Culture is not a costume
Happy October, everyone! It’s that time of year again, the leaves are changing, temperatures are dropping and fall festivities are in full swing. I have always loved the fall, for many reasons: cozy sweaters, hot apple cider and bonfires, but most importantly my favorite holiday: Halloween.
Selecting a Halloween costume has always been one of my season highlights, it is a fun and exciting adventure but it can also be a difficult task. I want to have the best and trendiest, yet unique costume out there which can be stressful to come up with. So let me ask, have you picked out a Halloween costume yet?
Maybe you’ve already visited a Halloween store and have chosen to be a superhero, a princess, or an awesome feminist icon, or maybe you’ve searched Pinterest and have opt to DIY it this year. Whatever you decide to dress up as, please remember this one very important thing:
Culture is not a costume.
If you have ever been to a Halloween or other costume party, you are most likely familiar with cultural appropriation, even if you didn’t know it at the time. In its simplest form, cultural appropriation is when you take something from a culture that you do not belong to and use it outside of that cultural context without understanding its cultural significance.

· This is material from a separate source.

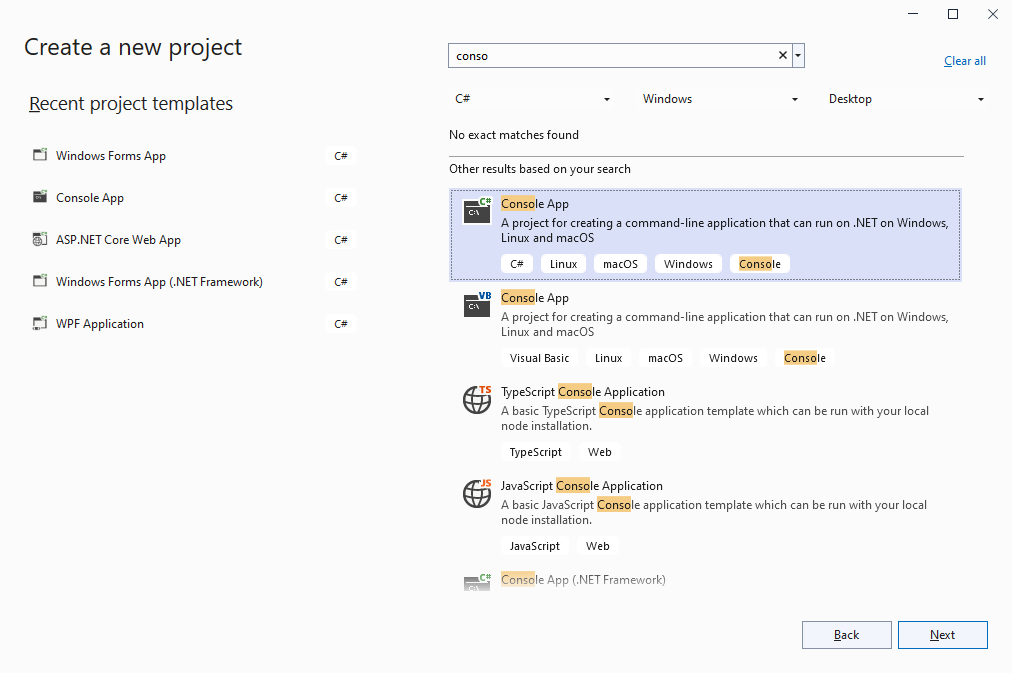Click the Windows Forms App recent template icon

click(x=40, y=155)
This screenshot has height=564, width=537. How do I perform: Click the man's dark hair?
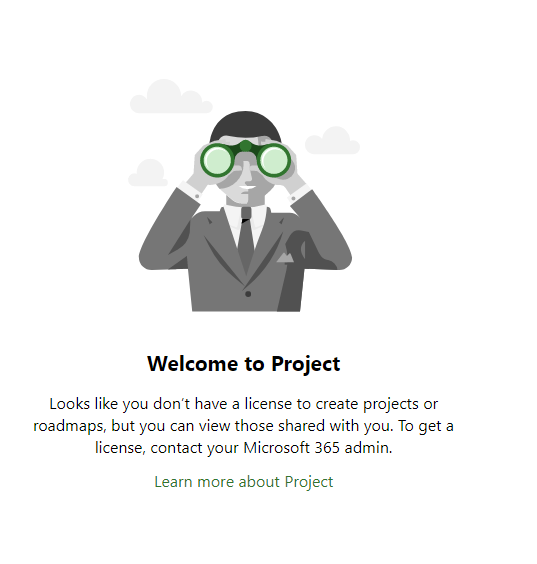click(x=245, y=126)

It is extremely important to critically think about if your costume is perpetuating negative stereotypes of a culture. For example, wearing a Native American headdress for Halloween might seem like a really fun idea, but you are ignoring the fact that Native Americans consider the headdress to be a sign of achievement that is cherished in many Native communities. This is cultural appropriation.
Also, if you are choosing to dress up as a minority celebrity or fictional character, it is never okay to darken your skin. This action is referred to as blackface. Blackface has a very complex history; boiled down, blackface is offensive because it was created by white people as a means of defining and dehumanizing black people. The same goes for taping your eyes back to appear Asian. The character or celebrity you are portraying is so much more than their skin color. If you cannot portray your character or celebrity by wearing attire that is recognizable, you should reconsider your choice of costume.
Students at Ohio University created a series of posters titled “We’re a culture, not a costume” as an effort to educate about culturally offensive costumes. The posters give us a glimpse of commonly recreated costumes and the cultures they misrepresent. Take a look at the poster campaign below.
At the end of the day, Halloween is all about fun, and there are plenty of costumes that you can wear that are not offensive to anyone’s culture. So, this year when you are Halloween shopping, keep in mind that culture is not a costume and if you are considering an outfit that implies being “tribal, ethnic, traditional or authentic” to another culture, just put it back.